At least that meant he wasn't just a wimp when looking at the photos made him want to lean over the nearest wastebasket and retch out every meal he'd ever had.  He felt kind of good about that.   

“Alan?” he used the familiar first name tentatively.  The lawyer nodded approval, waiting for Gil to go on.  “I have an administrative shift tonight.  I can look this over and meet you for lunch...” he looked at his watch.  “Breakfast,” he corrected, “at about seven?  There's a diner not far from here where the crew goes to blow off steam after shift.  It has a red and white checked awning.  That's not it.  Go to the one across the street – the front door is recessed between a couple boutiques.  I don't think we'll want interruptions when we discuss this.  If I need to ask our coroner or my team anything, I can do it during shift.” 

“Thank you so much.  Really.  Especially after Denny...” 

Gil smiled.  “Go get some sleep.  You look like you need it, and I have a shift to run.”   
 

Now, back in his hotel room at the Tangiers, with Denny safely tucked away at some roulette table or staring at some showgirl, Alan found himself finally able to relax with a glass of scotch.  He kicked off his shoes and laid back on one of the queen size beds, glass in hand, and let his mind drift. 

That was his first mistake.  Without the constant distraction of Denny close at hand, he found himself examining his interaction with Gil that day.  Examination was what he did, he couldn't help himself, even though it often came to no good end when the introspection centered on his own proclivities. 

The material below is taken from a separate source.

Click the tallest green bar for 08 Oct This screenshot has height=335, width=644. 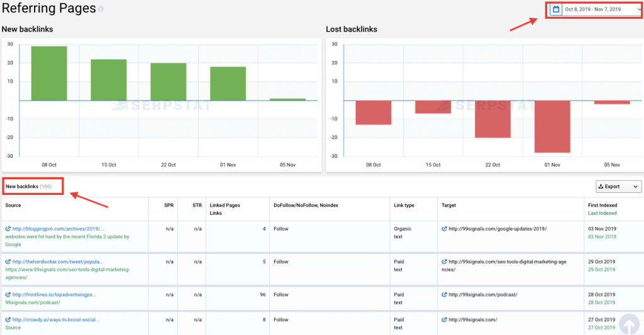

Proclivities.  There was an interesting territory, not wholly uncharted, either.  What was it about Gil?  He liked women, he liked them a great deal.  There was nothing more intoxicating than a powerful woman.  Women like Shirley Schmidt never failed to make his pulse race.  Denise Chase, nee Bower, as attractive as she had been, had nothing on someone like Shirley, or Shelina.  Denise had been a little challenging, and fun to tease, but ultimately, he what he really always wanted what he couldn't have.  Shirley was out; he would never sacrifice his friendship with Denny. Shelina was passionate and intelligent, beautiful and just almost too much.  She was even more focused than he was, and that amazed him.  Many people made the mistake of thinking he was distractable.  Nothing was further from the truth – he just had the ability to focus on more than one thing at once.   

People also made the mistake of assuming he was as cool and aloof as he played.  Denny had seen past that, somehow.  He thought Shirley did, now that they'd worked together for four years.  He simply knew that he couldn't afford to let his passions get the better of him, lest they consume him.  He'd walked the edge between divine conflagration and sane detachment each time he'd argued against or witnessed an execution.  He couldn't not sit in the witness room and watch as murder was mandated by the state, with people who should be speaking out against it carrying out the act.  People like priests and doctors, who were supposed to value human life above everything else.  And people said lawyers were unprincipled.  He laughed a little at the thought, amber scotch sliding warm down his throat. 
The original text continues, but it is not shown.